Stored data:
────────────────────────────────────────

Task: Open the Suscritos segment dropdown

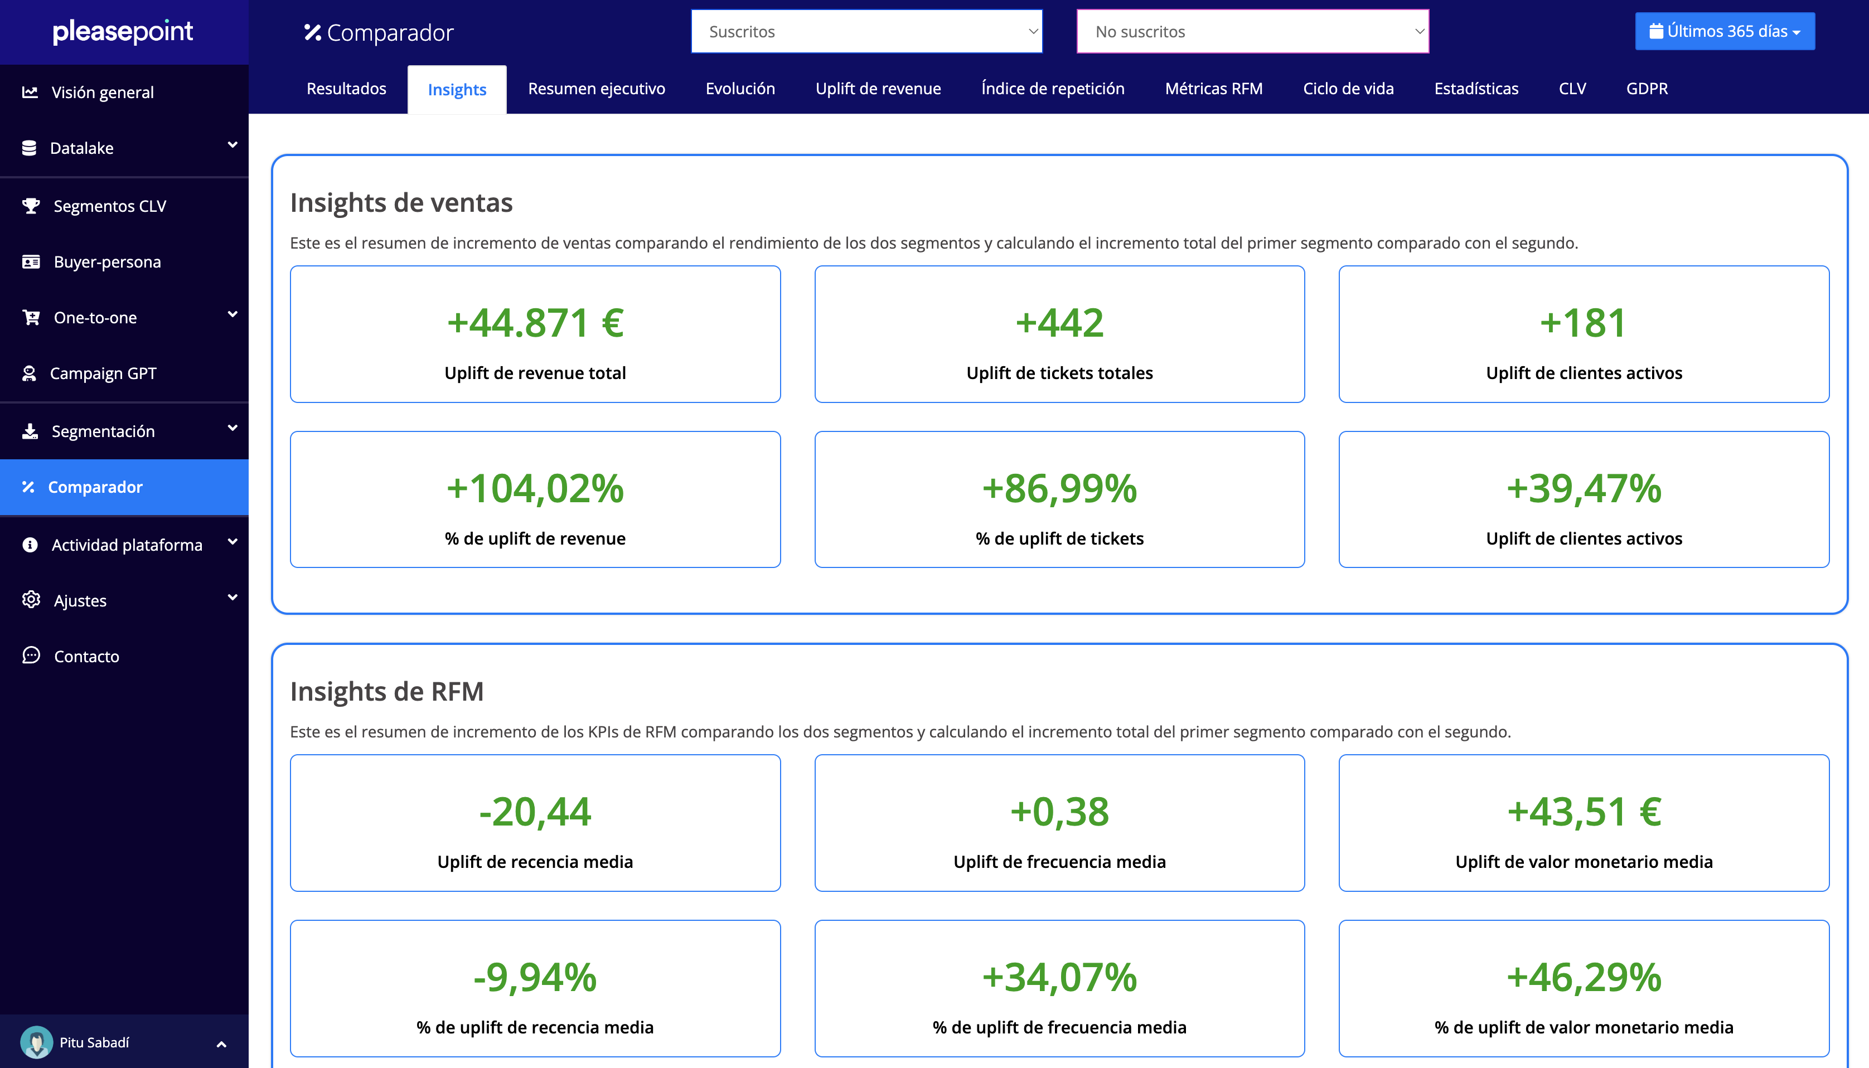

────────────────────────────────────────

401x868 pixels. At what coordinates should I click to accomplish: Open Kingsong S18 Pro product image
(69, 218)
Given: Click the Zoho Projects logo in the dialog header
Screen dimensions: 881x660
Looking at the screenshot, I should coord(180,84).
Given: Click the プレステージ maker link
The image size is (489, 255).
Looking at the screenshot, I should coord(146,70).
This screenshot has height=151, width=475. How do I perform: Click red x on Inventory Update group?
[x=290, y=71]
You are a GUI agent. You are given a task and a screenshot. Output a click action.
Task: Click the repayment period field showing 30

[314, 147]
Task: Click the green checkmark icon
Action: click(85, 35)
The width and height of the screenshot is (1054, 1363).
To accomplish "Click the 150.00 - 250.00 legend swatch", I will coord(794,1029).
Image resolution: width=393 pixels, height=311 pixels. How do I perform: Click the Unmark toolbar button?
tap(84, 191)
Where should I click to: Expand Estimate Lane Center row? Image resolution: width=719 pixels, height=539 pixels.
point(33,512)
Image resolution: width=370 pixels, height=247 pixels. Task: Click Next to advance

────────────────────────────────────────

Work to be completed: Copy the listing verbatim, everything from the line that contains "401x868 pixels. At" down to the line that contains "[x=290, y=71]", including both of those lines.

Result:
401x868 pixels. At what coordinates should I click to accomplish: Open Kingsong S18 Pro product image
(69, 218)
Given: Click the Zoho Projects logo in the dialog header
Screen dimensions: 881x660
Looking at the screenshot, I should coord(180,84).
Given: Click the プレステージ maker link
The image size is (489, 255).
Looking at the screenshot, I should coord(146,70).
This screenshot has height=151, width=475. How do I perform: Click red x on Inventory Update group?
[x=290, y=71]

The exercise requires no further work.